→ **ЧТО СДЕЛАТЬ**:
Продублируйте целиком, слово в слово, приведенный ниже текст о лондонской дороге Ленина в читальный зал Британского музея.

→ **ФРАГМЕНТ ДОКУМЕНТА**:
■ ■ ■ ■ ■ ■ ■

Было то самое «дождестояние» в Лондоне, когда мельчайшая влага не сыплется, а как бы стоит в воздухе, и газеты коротко, в графе о погоде, оповещают: «шаор».[44] Этот стоячий душ не беспокоит лондонцев; и зонтики, никогда в Англии не выходившие из моды — даже в эпоху плащей, — не раскрываются.
Я шла под таким шаором не своей дорогой, а совсем противоположной. Моей дорогой было бы доехать до станции метро «Тотенхем-корт-роуд», свернуть на Грэт-Рассел-стрит и через две минуты быть у цели. Но вместо этого, отнюдь не по ошибке, а после долгих ковыряний в мельчайших квадратиках многостраничного плана Лондона, озаглавленного «От A до Z», я очутилась на станции «Кингс-Кросс», зашагала по длинной и мрачноватой, старой диккенсовской улице Грэйс-Инн и свернула по Хольфорд-стрит к Рассел-сквер. Не просто шла, а словно ступала по зеркалу, оглядывая дома по сторонам и тротуар под ногами.
Этой дорогой, или почти что этой, — каждый день, с девяти утра — шел Владимир Ильич Ленин. Шел под дождем и солнцем, под снегом и смогом, при фонарях и при слабом лондонском утреннем свете, — должно быть, с такой же приятной зябкостью ожиданья или — хорошее русское слово — предвкушения, с какой торопишься на свиданье с чем-то любимым. Ильич очень любил место, куда он ежедневно уходил на половину дня.
Жизнь человеческая проходит. Она течет удивительно быстро. Но в памяти, как в несгораемом шкафу, долго хранятся ощущения пережитых нами прочных радостей, не теряя своего первоначального вкуса. Я уверена, что Ильич хранил в памяти ощущение своих занятий в библиотеке. Среди немногих личных часов счастья было счастьем для него занятие в знаменитой Ридинг-Рум — читальном зале Британского музея.

■ ■ ■ ■ ■ ■ ■

→ **ЗАПИСИ ДАННЫХ**:
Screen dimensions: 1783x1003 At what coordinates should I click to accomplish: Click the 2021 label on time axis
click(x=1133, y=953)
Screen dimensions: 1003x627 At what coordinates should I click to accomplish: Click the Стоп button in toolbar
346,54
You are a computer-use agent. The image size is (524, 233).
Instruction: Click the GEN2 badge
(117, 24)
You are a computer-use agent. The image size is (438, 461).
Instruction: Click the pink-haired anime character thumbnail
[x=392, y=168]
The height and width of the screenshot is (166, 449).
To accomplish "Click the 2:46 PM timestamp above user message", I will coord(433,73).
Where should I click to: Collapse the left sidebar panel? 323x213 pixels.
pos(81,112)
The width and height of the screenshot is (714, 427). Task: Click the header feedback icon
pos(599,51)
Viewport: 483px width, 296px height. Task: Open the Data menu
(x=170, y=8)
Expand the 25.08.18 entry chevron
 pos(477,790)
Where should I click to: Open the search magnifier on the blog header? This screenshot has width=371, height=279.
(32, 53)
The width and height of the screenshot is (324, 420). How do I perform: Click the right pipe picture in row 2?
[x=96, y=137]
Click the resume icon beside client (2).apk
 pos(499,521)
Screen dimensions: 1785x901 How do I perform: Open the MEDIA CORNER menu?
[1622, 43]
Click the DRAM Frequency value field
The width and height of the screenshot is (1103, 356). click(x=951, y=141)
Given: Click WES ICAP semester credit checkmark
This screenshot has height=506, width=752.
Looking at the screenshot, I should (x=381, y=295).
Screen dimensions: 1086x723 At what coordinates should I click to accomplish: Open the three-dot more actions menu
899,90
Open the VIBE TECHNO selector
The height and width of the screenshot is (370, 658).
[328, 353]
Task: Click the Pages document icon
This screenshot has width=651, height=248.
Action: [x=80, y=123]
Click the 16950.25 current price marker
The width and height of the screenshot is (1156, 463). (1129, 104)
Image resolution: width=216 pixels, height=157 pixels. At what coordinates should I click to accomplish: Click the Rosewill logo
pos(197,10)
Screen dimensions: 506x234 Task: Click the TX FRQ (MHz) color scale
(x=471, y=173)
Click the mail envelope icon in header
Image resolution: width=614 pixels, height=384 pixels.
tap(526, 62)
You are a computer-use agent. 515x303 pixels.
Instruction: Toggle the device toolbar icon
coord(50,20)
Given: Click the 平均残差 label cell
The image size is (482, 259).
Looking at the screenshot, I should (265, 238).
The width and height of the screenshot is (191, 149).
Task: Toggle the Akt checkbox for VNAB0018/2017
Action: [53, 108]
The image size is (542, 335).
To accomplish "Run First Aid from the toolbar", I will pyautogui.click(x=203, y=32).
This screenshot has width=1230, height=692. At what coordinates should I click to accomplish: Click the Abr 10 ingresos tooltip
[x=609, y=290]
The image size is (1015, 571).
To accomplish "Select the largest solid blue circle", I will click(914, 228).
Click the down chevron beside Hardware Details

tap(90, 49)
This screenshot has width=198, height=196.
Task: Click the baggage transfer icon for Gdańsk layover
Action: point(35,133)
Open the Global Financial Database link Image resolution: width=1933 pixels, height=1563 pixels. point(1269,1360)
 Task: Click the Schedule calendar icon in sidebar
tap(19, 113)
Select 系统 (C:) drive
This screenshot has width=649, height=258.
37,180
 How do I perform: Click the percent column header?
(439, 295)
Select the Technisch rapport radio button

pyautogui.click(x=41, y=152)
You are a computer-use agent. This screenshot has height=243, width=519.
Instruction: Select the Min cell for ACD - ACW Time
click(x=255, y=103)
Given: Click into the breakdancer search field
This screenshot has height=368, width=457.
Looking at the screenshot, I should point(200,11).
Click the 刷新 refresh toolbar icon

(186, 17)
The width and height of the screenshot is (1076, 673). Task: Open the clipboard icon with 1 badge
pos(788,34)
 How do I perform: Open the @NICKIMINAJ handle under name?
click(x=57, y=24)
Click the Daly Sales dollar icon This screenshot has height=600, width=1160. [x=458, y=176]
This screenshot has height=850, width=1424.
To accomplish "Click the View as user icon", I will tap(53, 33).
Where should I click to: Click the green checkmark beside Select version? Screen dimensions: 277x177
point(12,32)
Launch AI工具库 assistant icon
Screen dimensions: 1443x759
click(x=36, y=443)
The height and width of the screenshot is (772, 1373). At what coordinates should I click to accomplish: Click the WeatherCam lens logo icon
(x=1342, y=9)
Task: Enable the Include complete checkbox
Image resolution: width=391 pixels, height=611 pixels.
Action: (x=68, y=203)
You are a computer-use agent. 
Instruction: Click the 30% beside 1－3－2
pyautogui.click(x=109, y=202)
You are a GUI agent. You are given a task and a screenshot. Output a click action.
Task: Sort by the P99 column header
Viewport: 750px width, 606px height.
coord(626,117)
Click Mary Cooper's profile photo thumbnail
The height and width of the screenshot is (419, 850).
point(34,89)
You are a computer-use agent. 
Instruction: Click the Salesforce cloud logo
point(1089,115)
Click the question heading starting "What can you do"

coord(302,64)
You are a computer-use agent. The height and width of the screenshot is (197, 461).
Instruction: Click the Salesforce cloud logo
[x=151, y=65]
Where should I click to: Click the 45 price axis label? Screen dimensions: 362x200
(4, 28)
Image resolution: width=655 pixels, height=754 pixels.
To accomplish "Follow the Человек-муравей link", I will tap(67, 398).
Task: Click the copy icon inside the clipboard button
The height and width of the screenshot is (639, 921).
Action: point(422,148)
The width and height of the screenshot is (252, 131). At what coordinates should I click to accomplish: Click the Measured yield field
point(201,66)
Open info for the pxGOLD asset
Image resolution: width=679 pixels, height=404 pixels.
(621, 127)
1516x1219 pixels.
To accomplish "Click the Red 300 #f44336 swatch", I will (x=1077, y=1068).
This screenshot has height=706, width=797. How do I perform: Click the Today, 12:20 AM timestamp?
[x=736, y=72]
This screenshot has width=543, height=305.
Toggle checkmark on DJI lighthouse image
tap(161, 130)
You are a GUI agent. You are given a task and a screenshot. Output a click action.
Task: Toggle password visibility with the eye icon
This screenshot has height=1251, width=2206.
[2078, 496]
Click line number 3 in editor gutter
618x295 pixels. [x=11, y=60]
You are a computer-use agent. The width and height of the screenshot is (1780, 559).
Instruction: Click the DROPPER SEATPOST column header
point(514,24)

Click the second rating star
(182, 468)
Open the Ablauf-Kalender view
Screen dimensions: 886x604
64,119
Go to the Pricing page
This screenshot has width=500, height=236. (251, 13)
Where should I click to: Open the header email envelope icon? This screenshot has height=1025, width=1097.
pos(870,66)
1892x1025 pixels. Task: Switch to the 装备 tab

■ ■ ■ ■ ■ ■ ■

→ **ГОТОВОЕ РЕШЕНИЕ**:
Было то самое «дождестояние» в Лондоне, когда мельчайшая влага не сыплется, а как бы стоит в воздухе, и газеты коротко, в графе о погоде, оповещают: «шаор».[44] Этот стоячий душ не беспокоит лондонцев; и зонтики, никогда в Англии не выходившие из моды — даже в эпоху плащей, — не раскрываются.
Я шла под таким шаором не своей дорогой, а совсем противоположной. Моей дорогой было бы доехать до станции метро «Тотенхем-корт-роуд», свернуть на Грэт-Рассел-стрит и через две минуты быть у цели. Но вместо этого, отнюдь не по ошибке, а после долгих ковыряний в мельчайших квадратиках многостраничного плана Лондона, озаглавленного «От A до Z», я очутилась на станции «Кингс-Кросс», зашагала по длинной и мрачноватой, старой диккенсовской улице Грэйс-Инн и свернула по Хольфорд-стрит к Рассел-сквер. Не просто шла, а словно ступала по зеркалу, оглядывая дома по сторонам и тротуар под ногами.
Этой дорогой, или почти что этой, — каждый день, с девяти утра — шел Владимир Ильич Ленин. Шел под дождем и солнцем, под снегом и смогом, при фонарях и при слабом лондонском утреннем свете, — должно быть, с такой же приятной зябкостью ожиданья или — хорошее русское слово — предвкушения, с какой торопишься на свиданье с чем-то любимым. Ильич очень любил место, куда он ежедневно уходил на половину дня.
Жизнь человеческая проходит. Она течет удивительно быстро. Но в памяти, как в несгораемом шкафу, долго хранятся ощущения пережитых нами прочных радостей, не теряя своего первоначального вкуса. Я уверена, что Ильич хранил в памяти ощущение своих занятий в библиотеке. Среди немногих личных часов счастья было счастьем для него занятие в знаменитой Ридинг-Рум — читальном зале Британского музея.